Too wild to ignore for the rest
Most equity funds in Argentina's ADRs are bench-marked to indices like MSCI EM, MSCI EM LatAm or MSCI FEM, and have to deal with daily liquidity requirements. With Argentina's non-trivial weigh in these indices (eg this is not too-small-to-care-about Pakistan), its easy access via ADRs (this is not too-at-risk-of-trapped-capital Nigeria circa 2015) and with performance swinging around so violently it is hard to simply ignore it (Argentina accounts for approximately 20bps of MSCI EM, 470bps of MSCI FEM and 170bps of MSCI LatAm).
It hurts too much on the downside (in a falling market) for funds that have to be responsive to redemptions at any time. And it hurts too much on the upside (in a rising market) for funds that are underweight relative to their benchmark (and then find themselves having to chase even harder to rebuild to an equal weight when that weight itself keeps increasing).
Therefore, we find most institutional funds that remain invested in Argentina adopt one of two equity strategies: 1) simply buy stocks in proportion to their index weight (ie duck the active fund management decision entirely), or 2) shift to stocks with proportionately less exposure to the domestic economy (IT software developer Globant (GLOB), 90% of its revenues in North America, up 67% ytd in US$ total return terms) and/ or secular growth (e-commerce player Mercado Libre (MELI), 85% of revenues in Latin America ex-Argentina, up 91% ytd), almost irrespective of valuation considerations (Globant is on trailing PE of 55x and Mercado Libre is barely profitable). Until April 2018 (when the latest crisis began in earnest), we encountered a consensus whose quest for relative defence in Argentina also erroneously included supposedly government-guaranteed revenue streams in utilities like Pampa Energia (PAM, down 44% ytd).

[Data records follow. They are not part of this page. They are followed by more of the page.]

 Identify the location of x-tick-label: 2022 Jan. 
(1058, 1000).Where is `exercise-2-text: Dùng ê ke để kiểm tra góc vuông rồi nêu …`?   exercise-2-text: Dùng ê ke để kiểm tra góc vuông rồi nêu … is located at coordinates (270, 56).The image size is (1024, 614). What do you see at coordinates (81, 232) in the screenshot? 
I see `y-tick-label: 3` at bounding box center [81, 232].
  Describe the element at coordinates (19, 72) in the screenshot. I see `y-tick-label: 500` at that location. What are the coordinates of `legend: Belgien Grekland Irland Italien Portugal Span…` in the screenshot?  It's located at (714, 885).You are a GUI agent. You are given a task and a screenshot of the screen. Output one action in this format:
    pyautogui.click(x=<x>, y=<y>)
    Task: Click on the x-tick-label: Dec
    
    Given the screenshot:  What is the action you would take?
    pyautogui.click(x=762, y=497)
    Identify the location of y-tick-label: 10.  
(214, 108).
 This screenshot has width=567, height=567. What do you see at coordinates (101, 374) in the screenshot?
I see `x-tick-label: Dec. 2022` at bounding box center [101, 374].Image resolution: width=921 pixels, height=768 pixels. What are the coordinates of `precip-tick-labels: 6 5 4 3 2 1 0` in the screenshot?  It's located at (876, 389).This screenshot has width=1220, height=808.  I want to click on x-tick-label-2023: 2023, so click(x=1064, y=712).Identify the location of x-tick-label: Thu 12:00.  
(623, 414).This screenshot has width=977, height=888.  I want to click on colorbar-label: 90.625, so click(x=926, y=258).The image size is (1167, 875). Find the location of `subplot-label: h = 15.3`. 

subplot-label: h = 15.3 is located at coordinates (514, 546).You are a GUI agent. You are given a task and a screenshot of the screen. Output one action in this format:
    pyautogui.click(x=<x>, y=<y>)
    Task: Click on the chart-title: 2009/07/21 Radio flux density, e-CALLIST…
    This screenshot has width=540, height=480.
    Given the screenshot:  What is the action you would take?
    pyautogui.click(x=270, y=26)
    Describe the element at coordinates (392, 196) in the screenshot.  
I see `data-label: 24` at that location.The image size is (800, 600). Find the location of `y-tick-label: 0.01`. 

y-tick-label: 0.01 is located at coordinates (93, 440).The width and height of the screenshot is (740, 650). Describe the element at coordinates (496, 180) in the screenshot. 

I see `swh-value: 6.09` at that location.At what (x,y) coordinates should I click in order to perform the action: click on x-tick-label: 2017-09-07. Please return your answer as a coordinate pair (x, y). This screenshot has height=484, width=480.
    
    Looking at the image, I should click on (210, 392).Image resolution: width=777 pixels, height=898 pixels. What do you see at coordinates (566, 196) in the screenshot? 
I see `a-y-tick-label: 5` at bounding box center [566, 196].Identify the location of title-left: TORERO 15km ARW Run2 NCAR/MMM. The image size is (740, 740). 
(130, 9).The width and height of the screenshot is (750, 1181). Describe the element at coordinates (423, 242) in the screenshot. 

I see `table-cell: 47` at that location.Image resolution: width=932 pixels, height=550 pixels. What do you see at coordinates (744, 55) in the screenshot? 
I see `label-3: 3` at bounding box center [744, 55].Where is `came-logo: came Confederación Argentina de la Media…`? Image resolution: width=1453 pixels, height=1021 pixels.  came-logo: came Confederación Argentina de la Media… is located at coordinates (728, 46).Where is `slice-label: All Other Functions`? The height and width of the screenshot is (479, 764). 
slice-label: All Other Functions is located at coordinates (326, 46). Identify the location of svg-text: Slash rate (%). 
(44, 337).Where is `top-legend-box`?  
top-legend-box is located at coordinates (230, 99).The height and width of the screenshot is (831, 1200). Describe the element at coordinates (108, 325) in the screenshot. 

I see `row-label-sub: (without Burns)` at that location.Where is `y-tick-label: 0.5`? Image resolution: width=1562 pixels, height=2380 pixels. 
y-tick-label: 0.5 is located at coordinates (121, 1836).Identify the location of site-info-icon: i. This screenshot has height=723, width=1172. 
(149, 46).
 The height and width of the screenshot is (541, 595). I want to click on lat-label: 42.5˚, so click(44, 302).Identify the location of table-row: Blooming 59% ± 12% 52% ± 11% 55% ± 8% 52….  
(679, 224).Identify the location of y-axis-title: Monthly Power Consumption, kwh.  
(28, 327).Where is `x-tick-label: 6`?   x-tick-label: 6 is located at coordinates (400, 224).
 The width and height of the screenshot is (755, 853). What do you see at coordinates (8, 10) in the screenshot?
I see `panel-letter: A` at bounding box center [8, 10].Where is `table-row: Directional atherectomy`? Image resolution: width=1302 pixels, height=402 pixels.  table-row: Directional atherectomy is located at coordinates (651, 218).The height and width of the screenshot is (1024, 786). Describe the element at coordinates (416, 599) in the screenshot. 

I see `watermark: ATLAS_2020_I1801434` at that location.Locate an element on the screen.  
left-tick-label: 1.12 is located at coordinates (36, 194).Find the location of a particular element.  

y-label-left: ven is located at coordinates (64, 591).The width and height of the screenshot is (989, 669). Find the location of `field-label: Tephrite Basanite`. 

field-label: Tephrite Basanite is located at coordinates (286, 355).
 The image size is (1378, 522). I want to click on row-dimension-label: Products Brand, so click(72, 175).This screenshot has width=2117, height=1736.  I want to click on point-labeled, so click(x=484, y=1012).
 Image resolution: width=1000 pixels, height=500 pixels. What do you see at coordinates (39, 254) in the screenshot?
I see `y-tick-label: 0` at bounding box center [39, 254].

If a case can be made that Argentina can get back on the path to sustainable growth, then perhaps these are not the stocks to remain so heavily weighted towards. Put another way, if Argentina ADRs are at all investable, then maybe the very attractive valuations of domestic-focused business models, for example the banks, are due a revisit. Else, perhaps the real, uncomfortable, truth is simply that the entire equity market should not be touched at all (too much macroeconomic uncertainty or too high a valuation for anything relatively insulated from that uncertainty).